§ **INPUT**:
____________________

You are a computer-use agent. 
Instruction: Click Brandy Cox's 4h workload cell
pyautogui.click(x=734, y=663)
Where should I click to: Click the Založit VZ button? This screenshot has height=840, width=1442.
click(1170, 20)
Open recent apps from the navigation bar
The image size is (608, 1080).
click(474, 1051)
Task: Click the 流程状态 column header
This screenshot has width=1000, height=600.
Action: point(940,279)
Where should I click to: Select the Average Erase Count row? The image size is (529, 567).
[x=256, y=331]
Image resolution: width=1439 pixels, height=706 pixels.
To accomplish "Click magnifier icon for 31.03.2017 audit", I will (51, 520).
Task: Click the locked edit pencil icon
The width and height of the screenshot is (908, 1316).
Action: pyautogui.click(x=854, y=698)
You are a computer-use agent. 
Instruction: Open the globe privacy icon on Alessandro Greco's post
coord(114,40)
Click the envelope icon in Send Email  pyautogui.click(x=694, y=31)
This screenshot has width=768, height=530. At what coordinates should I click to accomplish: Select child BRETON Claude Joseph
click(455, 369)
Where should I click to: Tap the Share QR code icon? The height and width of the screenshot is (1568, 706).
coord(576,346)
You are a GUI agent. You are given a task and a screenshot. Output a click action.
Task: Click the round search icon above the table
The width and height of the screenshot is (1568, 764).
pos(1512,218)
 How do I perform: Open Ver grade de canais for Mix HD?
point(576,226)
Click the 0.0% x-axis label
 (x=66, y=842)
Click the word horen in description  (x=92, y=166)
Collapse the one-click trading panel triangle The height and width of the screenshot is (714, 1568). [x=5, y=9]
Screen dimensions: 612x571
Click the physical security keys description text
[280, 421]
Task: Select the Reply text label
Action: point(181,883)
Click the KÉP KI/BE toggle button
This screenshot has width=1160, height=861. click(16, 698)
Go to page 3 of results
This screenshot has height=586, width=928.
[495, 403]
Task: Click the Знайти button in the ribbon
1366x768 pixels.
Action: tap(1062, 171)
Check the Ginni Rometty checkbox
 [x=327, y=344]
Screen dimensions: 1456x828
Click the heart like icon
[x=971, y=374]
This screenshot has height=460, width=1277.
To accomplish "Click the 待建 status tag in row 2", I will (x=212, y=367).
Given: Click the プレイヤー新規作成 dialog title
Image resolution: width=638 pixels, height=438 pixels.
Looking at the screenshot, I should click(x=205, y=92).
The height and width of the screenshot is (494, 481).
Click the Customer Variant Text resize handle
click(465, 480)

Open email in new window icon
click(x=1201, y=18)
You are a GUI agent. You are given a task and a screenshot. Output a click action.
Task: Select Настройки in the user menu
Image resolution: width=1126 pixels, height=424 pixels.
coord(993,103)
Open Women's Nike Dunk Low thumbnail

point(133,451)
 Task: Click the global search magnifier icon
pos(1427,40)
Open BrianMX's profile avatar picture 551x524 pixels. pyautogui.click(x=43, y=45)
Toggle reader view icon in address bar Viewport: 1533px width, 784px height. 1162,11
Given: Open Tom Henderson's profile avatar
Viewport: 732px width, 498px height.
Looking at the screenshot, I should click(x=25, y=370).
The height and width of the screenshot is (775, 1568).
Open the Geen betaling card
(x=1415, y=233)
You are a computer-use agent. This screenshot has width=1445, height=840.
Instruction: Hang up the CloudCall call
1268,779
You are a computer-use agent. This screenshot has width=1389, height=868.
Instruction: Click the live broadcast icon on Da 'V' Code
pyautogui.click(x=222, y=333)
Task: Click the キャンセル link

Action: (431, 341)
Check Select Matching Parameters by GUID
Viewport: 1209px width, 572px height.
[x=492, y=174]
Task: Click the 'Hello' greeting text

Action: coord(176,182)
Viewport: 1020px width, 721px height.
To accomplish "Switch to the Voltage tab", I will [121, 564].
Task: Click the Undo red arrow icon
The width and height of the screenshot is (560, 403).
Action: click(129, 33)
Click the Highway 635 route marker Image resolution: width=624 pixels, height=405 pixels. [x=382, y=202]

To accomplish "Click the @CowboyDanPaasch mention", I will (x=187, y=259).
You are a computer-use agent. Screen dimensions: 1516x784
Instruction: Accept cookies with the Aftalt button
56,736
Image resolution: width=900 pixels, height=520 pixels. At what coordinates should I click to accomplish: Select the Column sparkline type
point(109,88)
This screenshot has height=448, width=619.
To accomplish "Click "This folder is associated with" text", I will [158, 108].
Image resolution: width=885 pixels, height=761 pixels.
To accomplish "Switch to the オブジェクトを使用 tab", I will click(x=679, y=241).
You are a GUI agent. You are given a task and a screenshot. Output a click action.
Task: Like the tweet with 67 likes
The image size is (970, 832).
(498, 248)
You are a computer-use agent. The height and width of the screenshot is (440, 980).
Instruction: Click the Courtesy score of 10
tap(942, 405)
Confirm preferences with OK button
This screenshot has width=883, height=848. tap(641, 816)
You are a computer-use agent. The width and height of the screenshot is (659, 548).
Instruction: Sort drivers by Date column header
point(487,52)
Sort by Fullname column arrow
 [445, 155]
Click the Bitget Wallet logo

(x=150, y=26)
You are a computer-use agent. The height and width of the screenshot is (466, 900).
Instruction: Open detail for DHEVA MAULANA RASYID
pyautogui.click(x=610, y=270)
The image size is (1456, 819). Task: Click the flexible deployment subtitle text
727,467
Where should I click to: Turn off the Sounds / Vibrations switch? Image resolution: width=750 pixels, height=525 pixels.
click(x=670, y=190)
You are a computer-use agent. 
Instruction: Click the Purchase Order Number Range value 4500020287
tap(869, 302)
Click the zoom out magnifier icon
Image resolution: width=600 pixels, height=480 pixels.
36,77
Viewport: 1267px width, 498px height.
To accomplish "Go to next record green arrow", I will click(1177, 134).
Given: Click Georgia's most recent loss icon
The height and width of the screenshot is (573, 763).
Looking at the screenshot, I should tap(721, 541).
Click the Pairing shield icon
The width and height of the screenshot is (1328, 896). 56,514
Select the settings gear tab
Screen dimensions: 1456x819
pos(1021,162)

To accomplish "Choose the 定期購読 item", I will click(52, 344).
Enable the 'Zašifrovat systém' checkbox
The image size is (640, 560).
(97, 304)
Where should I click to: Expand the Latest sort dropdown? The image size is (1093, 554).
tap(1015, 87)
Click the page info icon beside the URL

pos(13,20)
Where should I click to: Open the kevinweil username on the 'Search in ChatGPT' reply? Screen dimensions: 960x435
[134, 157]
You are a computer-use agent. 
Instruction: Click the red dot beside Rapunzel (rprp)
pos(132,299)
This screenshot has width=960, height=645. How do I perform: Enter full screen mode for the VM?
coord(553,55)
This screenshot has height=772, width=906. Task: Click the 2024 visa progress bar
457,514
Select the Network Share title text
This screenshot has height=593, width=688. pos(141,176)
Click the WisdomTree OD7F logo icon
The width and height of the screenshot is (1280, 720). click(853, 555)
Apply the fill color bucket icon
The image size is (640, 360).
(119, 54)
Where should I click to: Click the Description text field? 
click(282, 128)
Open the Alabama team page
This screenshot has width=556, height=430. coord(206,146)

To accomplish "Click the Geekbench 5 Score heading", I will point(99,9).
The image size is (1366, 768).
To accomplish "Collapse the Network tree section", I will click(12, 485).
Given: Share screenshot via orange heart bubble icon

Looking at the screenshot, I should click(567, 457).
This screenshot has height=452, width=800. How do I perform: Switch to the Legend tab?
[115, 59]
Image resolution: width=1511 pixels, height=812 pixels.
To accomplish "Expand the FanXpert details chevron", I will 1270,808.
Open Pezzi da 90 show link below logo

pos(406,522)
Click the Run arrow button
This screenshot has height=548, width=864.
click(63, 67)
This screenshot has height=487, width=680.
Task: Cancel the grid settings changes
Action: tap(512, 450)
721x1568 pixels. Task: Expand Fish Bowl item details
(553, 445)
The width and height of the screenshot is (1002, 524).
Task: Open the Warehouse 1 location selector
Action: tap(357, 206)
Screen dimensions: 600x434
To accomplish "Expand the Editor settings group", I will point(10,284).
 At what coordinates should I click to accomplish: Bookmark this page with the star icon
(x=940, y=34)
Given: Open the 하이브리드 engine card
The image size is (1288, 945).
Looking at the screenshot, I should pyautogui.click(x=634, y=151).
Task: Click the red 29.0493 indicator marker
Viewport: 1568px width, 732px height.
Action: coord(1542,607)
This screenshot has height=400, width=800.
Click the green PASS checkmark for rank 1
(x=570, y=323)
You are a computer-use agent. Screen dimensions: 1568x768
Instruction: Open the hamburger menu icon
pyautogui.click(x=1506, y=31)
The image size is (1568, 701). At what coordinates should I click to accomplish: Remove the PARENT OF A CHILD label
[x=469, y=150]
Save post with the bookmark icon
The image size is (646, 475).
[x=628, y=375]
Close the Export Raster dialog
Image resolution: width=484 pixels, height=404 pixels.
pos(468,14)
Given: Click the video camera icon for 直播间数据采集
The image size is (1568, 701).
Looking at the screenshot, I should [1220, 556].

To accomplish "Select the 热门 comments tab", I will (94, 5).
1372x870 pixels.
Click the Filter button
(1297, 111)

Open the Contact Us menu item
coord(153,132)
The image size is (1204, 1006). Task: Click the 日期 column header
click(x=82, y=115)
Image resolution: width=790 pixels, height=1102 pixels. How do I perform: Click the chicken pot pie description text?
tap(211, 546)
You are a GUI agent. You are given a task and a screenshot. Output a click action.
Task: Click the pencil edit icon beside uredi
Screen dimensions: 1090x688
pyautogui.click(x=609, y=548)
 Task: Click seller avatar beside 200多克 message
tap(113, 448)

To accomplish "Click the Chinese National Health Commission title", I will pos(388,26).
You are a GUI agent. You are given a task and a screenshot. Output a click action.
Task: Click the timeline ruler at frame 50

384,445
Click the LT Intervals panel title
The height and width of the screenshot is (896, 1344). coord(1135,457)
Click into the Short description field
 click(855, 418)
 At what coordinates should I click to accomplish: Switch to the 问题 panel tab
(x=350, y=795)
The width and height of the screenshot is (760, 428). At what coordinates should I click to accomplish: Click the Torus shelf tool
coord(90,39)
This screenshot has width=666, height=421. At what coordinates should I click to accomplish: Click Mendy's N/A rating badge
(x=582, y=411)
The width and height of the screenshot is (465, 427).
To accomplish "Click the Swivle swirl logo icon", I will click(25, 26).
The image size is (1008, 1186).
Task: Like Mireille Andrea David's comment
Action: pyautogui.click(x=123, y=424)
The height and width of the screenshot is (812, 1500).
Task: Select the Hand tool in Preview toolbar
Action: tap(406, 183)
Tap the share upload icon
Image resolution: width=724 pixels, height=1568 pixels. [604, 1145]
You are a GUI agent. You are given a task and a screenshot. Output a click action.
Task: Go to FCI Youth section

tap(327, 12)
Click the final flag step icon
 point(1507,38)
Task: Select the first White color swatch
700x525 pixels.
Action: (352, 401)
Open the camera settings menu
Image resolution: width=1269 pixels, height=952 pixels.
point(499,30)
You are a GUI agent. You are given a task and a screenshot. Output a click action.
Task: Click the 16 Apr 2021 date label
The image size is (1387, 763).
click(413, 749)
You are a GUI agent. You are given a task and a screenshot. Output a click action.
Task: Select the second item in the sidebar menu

____________________

§ **YOUR TASK**: All lines that include the word "pencil" must be copied from the material above.

§ **SOLUTION TO THIS TASK**:
Task: Click the locked edit pencil icon
Task: Click the pencil edit icon beside uredi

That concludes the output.